Wednesday, September 28, 2011

Secrets

So I dont have a lot of secrets, (well I guess unless you count Coy telling me where all his trains are hidden so Reed and Ryley cant find them) and this is good because I hate keeping them and more often than not forget that I even knew of certian secrets... I have too much craziness going on in my brain daily and lose track of things that are not yelling, pooping or vomiting in my direction...however I have learned a few secrets in the last few days but yes, I will be keeping them they are secrets you know :)

So I was thinking all about me and my own secrets ( like I LOVE to pick boogers from my kids noses...no joke, I really do love it its really satisfying to get a good big one!)...Anyway, today after I dropped Mia off at school I took the other 4 kiddies to Extra foods when I ran into a wonderful lady that I met at Mias dance classes last year. She is the grandmother to one of the little dancers and is a very kind, warm, funny, just plain sweet lady. She talked to me for a few minutes while I loaded my brood into the cart. She said so many beautiful things to me, about me, that I wanted to blush and then hang my head in shame at being praised so... Its so odd to hear so many wonderful things all in one sentence when usually I am just getting yelled at by the poopey pukey things I just put in my cart. I said to her something that I have said before to other people,

" Oh your too nice, dont let me fool you, its all just really smoke and mirrors! I am really struggling every day to get us all put together!"

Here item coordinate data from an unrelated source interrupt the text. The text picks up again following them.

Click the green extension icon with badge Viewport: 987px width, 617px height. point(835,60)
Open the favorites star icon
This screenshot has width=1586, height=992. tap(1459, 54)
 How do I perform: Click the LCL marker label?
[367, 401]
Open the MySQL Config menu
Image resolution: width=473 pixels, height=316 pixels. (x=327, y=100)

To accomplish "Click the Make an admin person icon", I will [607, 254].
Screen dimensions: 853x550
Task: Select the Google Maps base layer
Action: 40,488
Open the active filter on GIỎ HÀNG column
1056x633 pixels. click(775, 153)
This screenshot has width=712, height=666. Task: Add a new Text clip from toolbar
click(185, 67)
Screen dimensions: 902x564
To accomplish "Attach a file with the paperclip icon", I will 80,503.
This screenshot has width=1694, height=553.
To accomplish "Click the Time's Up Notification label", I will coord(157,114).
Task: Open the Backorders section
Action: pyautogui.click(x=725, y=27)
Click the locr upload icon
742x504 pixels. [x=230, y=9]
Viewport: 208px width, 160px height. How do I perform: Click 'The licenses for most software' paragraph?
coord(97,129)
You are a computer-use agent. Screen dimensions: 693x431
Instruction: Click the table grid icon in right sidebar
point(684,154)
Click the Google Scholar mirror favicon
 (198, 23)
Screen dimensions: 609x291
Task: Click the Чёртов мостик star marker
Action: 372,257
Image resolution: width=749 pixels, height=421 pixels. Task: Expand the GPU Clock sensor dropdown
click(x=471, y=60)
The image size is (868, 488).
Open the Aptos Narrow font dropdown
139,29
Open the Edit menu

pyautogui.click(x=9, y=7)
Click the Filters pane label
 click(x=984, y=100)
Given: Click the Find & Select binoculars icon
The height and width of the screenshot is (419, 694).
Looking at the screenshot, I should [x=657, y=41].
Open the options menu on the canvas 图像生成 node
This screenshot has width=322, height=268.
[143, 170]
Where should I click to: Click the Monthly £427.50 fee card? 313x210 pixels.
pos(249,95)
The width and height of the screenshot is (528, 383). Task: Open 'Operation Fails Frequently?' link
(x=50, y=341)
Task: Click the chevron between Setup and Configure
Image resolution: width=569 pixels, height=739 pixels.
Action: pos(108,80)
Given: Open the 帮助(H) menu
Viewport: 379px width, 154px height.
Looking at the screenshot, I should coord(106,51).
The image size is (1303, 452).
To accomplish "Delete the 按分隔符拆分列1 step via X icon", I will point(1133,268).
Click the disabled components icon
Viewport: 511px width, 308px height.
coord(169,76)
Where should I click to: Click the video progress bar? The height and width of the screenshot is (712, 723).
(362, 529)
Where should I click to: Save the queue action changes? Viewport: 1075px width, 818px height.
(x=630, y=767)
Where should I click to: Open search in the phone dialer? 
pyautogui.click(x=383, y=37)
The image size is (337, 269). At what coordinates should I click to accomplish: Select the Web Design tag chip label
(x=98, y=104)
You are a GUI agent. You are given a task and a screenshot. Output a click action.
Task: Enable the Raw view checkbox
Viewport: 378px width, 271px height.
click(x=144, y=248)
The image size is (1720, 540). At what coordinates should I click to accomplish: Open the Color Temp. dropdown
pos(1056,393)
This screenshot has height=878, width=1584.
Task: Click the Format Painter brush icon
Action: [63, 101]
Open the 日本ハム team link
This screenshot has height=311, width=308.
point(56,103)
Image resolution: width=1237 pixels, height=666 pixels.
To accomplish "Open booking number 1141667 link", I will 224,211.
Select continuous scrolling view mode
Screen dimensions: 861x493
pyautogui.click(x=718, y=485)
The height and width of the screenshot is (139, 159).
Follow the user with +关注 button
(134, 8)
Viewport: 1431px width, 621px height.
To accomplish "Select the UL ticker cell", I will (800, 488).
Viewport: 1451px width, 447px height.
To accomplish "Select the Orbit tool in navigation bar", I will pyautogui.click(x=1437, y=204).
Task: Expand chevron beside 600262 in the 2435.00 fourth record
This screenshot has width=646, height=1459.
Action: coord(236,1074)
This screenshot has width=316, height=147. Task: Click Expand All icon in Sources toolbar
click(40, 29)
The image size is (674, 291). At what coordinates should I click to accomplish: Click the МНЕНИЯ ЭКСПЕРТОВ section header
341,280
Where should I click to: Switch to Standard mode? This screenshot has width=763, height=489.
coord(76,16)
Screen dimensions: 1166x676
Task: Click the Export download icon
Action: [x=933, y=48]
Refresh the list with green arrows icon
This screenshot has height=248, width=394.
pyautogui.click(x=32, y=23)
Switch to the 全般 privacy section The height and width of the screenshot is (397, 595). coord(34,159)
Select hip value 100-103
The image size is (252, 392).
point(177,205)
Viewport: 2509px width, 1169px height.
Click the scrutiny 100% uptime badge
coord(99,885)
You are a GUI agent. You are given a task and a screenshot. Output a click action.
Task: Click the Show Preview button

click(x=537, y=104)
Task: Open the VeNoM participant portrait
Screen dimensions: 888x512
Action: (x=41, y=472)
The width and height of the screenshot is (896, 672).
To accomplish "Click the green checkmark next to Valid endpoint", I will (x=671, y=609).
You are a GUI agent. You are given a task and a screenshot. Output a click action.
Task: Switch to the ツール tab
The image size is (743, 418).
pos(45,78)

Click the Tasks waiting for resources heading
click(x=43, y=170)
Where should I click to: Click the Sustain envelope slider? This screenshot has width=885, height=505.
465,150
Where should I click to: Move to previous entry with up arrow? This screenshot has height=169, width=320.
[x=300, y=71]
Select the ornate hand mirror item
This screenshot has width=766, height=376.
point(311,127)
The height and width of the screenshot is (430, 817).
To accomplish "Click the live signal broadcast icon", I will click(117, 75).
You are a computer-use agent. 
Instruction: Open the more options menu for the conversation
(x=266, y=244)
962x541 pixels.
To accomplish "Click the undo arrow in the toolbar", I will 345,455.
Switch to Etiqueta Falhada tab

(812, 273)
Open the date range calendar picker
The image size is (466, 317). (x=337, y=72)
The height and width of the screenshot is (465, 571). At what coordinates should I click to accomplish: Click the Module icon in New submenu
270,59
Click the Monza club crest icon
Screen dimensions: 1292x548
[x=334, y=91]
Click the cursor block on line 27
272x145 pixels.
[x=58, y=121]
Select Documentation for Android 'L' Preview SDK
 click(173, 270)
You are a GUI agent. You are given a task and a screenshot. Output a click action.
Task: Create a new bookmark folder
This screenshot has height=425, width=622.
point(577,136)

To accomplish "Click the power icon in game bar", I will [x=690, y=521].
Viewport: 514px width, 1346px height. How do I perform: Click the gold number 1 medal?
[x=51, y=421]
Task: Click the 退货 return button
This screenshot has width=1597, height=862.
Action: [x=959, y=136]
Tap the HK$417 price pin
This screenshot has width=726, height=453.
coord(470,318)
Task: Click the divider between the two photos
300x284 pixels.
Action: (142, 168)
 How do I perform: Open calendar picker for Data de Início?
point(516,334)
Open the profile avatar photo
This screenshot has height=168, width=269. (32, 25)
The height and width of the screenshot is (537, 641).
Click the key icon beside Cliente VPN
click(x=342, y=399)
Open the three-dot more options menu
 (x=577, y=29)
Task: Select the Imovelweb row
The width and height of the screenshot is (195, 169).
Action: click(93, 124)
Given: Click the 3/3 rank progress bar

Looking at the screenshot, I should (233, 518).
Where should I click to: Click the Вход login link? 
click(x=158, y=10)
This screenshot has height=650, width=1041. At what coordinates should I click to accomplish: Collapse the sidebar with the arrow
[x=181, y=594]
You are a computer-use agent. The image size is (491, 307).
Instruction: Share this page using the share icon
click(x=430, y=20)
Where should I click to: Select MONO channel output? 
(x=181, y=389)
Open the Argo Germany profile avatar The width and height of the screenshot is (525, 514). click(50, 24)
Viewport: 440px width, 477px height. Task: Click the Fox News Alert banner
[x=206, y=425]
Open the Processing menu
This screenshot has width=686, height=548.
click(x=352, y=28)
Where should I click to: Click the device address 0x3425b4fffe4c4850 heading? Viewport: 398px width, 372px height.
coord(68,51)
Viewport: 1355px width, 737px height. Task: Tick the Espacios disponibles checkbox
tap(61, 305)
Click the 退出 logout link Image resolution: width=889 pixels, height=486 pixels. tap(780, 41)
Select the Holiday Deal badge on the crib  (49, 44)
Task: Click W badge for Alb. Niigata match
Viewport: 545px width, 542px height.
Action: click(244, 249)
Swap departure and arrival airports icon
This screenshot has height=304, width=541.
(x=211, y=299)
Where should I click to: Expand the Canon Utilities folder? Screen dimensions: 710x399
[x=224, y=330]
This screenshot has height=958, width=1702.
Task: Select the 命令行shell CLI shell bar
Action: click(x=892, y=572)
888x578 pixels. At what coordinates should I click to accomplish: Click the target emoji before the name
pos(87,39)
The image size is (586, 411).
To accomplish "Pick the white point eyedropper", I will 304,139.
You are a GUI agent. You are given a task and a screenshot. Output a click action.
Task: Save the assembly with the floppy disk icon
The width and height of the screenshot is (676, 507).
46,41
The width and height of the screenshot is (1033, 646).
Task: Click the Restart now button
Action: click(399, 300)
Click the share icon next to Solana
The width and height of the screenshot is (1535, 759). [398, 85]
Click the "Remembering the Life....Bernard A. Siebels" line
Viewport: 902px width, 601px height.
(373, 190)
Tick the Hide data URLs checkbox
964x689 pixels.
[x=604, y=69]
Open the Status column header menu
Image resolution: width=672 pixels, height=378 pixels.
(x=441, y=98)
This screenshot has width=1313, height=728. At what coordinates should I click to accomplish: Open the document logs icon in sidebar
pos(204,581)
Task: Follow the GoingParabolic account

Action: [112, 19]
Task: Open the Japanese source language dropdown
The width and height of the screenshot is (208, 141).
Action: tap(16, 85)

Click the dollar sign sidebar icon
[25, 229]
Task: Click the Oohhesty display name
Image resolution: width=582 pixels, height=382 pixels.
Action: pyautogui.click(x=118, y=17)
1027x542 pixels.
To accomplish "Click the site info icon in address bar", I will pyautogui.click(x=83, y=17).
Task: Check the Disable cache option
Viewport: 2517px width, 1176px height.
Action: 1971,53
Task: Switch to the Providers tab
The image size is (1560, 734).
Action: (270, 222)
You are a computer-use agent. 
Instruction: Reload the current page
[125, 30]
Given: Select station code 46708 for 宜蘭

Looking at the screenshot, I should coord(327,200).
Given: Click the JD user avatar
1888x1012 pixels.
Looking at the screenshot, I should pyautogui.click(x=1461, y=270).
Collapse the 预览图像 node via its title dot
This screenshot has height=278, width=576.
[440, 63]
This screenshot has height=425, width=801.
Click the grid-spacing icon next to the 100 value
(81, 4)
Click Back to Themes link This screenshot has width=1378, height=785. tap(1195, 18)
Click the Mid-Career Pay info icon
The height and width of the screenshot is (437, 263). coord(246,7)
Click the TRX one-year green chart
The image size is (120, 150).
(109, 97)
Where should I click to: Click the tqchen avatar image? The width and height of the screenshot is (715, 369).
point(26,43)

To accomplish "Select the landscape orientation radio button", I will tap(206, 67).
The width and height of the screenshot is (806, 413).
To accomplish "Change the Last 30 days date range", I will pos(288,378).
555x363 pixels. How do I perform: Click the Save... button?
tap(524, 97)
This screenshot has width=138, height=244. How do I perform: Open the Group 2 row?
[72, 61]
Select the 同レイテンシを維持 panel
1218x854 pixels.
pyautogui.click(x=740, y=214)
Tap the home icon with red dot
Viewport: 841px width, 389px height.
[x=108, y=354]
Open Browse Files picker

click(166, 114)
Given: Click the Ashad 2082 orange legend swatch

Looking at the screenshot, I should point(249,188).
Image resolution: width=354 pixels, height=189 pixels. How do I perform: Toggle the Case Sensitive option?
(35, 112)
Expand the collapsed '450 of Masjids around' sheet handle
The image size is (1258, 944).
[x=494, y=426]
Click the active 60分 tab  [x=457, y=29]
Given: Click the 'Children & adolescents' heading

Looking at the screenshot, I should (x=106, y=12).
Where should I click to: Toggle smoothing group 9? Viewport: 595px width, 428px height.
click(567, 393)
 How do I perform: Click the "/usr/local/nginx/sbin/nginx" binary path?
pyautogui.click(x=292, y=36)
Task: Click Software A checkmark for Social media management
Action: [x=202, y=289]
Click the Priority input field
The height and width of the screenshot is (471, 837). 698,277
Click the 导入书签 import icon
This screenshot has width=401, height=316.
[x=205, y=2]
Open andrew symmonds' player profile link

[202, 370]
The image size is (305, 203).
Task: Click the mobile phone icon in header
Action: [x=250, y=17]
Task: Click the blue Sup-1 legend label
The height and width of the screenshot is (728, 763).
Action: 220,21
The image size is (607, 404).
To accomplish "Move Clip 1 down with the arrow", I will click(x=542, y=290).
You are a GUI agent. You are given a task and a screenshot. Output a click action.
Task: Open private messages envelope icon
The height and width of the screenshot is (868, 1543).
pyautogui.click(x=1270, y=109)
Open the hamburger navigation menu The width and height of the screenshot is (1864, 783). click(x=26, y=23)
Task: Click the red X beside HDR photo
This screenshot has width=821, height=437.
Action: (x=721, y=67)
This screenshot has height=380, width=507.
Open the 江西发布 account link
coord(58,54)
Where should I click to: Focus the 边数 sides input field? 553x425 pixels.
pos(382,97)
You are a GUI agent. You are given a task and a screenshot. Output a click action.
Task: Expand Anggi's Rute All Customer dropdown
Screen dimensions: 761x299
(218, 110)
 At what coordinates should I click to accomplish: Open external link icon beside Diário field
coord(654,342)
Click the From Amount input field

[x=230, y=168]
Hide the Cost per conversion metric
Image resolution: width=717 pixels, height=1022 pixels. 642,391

Then after we parted I wondered, is that my big secret? My secret is that I try hard...I try SO hard to make it seem like no big deal? Why? I dont know? Maybe that way when things fall apart it can seem like it was no big deal anyway? I guess this is something I just do, I think a lot of us do...let me tell you this day to day life of mine, its a lot of work, at this stage a lot of pretty darn thankless work...sometimes ( and mommies at certin playgroups I have been to can attest to this) something will happen, and I will be broken for a miute, long enough to question...I will question all that I do, and know about trying to be a good mom to these kids, how do you do that???...let alone how do you try to be a good wife, a good friend, a good daughter, a good sister at the same time...what am I even doing being a mom I have no idea what I am doing??I never even had a pet as a kid, who wold give me a baby let alone 5?!What was I thinking..

Then someone will need a new diaper or a snack or a hug and then I am brought back to reality and snapped quickly away from pondering too long on life. ...so I will continue to plug away at this stay at home mom/wife thing and continue to try my best to make it look like no big deal even when it is a big deal..because I think deep down we all must know that it really is a big deal, right?